* start Recorded information *

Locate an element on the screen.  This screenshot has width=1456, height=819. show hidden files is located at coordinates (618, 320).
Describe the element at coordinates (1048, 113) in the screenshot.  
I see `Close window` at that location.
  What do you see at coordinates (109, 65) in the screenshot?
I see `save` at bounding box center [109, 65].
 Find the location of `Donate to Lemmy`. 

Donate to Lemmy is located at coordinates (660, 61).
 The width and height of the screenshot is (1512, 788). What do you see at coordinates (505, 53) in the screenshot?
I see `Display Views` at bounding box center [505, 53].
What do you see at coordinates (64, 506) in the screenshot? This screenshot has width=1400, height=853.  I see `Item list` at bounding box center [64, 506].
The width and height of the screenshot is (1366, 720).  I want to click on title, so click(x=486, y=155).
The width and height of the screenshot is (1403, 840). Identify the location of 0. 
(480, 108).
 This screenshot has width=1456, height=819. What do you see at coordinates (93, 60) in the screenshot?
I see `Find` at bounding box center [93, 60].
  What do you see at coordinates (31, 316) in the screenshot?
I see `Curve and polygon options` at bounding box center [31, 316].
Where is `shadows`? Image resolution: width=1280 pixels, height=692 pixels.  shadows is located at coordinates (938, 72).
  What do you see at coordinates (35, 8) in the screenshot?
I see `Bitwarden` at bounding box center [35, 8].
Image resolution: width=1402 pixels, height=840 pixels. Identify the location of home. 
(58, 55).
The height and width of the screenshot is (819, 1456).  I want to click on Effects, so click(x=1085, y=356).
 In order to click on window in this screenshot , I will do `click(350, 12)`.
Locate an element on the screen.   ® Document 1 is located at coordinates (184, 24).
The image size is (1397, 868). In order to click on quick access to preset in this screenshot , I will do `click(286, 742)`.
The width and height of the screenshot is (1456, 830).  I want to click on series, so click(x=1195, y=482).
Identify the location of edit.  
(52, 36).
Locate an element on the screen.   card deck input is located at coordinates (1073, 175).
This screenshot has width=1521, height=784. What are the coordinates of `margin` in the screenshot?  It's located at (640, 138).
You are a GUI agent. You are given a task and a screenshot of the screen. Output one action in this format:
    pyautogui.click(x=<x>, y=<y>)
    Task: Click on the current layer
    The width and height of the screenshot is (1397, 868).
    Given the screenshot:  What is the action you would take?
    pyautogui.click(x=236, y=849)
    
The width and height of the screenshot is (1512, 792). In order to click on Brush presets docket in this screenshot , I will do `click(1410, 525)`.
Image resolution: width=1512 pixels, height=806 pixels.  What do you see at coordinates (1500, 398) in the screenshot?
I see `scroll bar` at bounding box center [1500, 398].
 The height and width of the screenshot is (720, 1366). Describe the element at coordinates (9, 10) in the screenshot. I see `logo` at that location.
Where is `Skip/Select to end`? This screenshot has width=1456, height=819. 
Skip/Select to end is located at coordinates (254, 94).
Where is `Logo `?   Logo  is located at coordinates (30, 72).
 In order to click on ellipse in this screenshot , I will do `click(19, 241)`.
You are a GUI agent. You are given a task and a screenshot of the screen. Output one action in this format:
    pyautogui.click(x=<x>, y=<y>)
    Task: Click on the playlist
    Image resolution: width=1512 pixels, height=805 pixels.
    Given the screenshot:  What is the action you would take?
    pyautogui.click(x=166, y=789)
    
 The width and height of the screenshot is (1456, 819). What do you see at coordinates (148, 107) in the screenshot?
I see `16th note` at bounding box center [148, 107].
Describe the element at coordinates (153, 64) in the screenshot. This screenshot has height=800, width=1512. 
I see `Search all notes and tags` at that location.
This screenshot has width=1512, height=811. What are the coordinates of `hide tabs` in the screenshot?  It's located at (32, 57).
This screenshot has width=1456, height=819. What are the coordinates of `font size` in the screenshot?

* end Recorded information *

Could you rewrite all of the entries with "Identify the location of" changed to "Find the position of" everywhere it occurs, keeping everything else the same?

Task result
Locate an element on the screen.  This screenshot has width=1456, height=819. show hidden files is located at coordinates (618, 320).
Describe the element at coordinates (1048, 113) in the screenshot.  
I see `Close window` at that location.
  What do you see at coordinates (109, 65) in the screenshot?
I see `save` at bounding box center [109, 65].
 Find the location of `Donate to Lemmy`. 

Donate to Lemmy is located at coordinates (660, 61).
 The width and height of the screenshot is (1512, 788). What do you see at coordinates (505, 53) in the screenshot?
I see `Display Views` at bounding box center [505, 53].
What do you see at coordinates (64, 506) in the screenshot? This screenshot has width=1400, height=853.  I see `Item list` at bounding box center [64, 506].
The width and height of the screenshot is (1366, 720).  I want to click on title, so click(x=486, y=155).
The width and height of the screenshot is (1403, 840). Find the position of 0. 
(480, 108).
 This screenshot has width=1456, height=819. What do you see at coordinates (93, 60) in the screenshot?
I see `Find` at bounding box center [93, 60].
  What do you see at coordinates (31, 316) in the screenshot?
I see `Curve and polygon options` at bounding box center [31, 316].
Where is `shadows`? Image resolution: width=1280 pixels, height=692 pixels.  shadows is located at coordinates (938, 72).
  What do you see at coordinates (35, 8) in the screenshot?
I see `Bitwarden` at bounding box center [35, 8].
Image resolution: width=1402 pixels, height=840 pixels. Find the position of home. 
(58, 55).
The height and width of the screenshot is (819, 1456).  I want to click on Effects, so click(x=1085, y=356).
 In order to click on window in this screenshot , I will do `click(350, 12)`.
Locate an element on the screen.   ® Document 1 is located at coordinates (184, 24).
The image size is (1397, 868). In order to click on quick access to preset in this screenshot , I will do `click(286, 742)`.
The width and height of the screenshot is (1456, 830).  I want to click on series, so click(x=1195, y=482).
Find the position of edit.  
(52, 36).
Locate an element on the screen.   card deck input is located at coordinates (1073, 175).
This screenshot has width=1521, height=784. What are the coordinates of `margin` in the screenshot?  It's located at (640, 138).
You are a GUI agent. You are given a task and a screenshot of the screen. Output one action in this format:
    pyautogui.click(x=<x>, y=<y>)
    Task: Click on the current layer
    The width and height of the screenshot is (1397, 868).
    Given the screenshot:  What is the action you would take?
    pyautogui.click(x=236, y=849)
    
The width and height of the screenshot is (1512, 792). In order to click on Brush presets docket in this screenshot , I will do `click(1410, 525)`.
Image resolution: width=1512 pixels, height=806 pixels.  What do you see at coordinates (1500, 398) in the screenshot?
I see `scroll bar` at bounding box center [1500, 398].
 The height and width of the screenshot is (720, 1366). Describe the element at coordinates (9, 10) in the screenshot. I see `logo` at that location.
Where is `Skip/Select to end`? This screenshot has width=1456, height=819. 
Skip/Select to end is located at coordinates (254, 94).
Where is `Logo `?   Logo  is located at coordinates (30, 72).
 In order to click on ellipse in this screenshot , I will do `click(19, 241)`.
You are a GUI agent. You are given a task and a screenshot of the screen. Output one action in this format:
    pyautogui.click(x=<x>, y=<y>)
    Task: Click on the playlist
    Image resolution: width=1512 pixels, height=805 pixels.
    Given the screenshot:  What is the action you would take?
    pyautogui.click(x=166, y=789)
    
 The width and height of the screenshot is (1456, 819). What do you see at coordinates (148, 107) in the screenshot?
I see `16th note` at bounding box center [148, 107].
Describe the element at coordinates (153, 64) in the screenshot. This screenshot has height=800, width=1512. 
I see `Search all notes and tags` at that location.
This screenshot has width=1512, height=811. What are the coordinates of `hide tabs` in the screenshot?  It's located at (32, 57).
This screenshot has width=1456, height=819. What are the coordinates of `font size` in the screenshot?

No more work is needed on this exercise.